What is expected |
The reply should contain only the lines from the start of the records through the line with "Task: Click the dB unit label beside 50", reproduced verbatim and without pictures.

Record extracts |
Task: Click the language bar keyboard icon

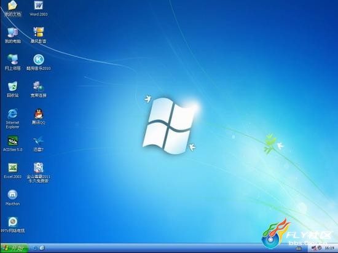Action: pyautogui.click(x=299, y=249)
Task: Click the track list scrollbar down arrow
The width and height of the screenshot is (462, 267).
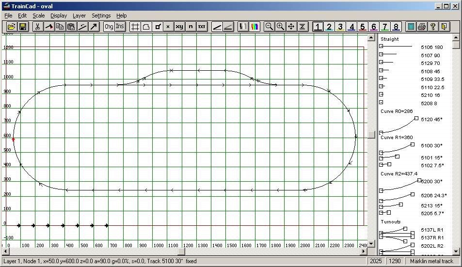Action: tap(456, 251)
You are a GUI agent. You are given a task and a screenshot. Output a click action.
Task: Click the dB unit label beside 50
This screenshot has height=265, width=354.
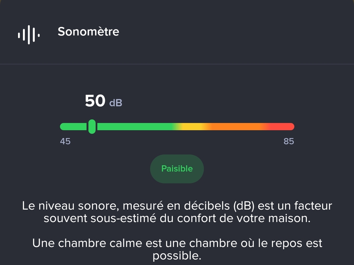115,103
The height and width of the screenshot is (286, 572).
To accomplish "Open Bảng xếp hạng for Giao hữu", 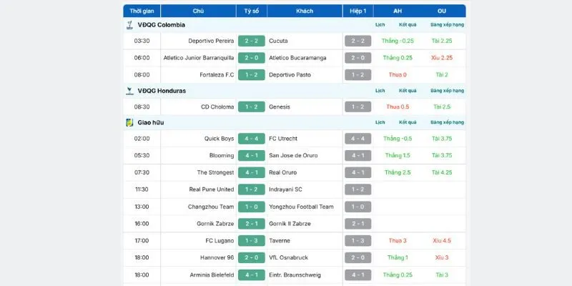I will coord(447,123).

Written response |
Task: Click the language bar keyboard icon

Action: pyautogui.click(x=299, y=249)
Task: Click the track list scrollbar down arrow
The width and height of the screenshot is (462, 267).
Action: tap(456, 251)
You are a GUI agent. You are given a task and a screenshot. Output a click action.
Task: Click the dB unit label beside 50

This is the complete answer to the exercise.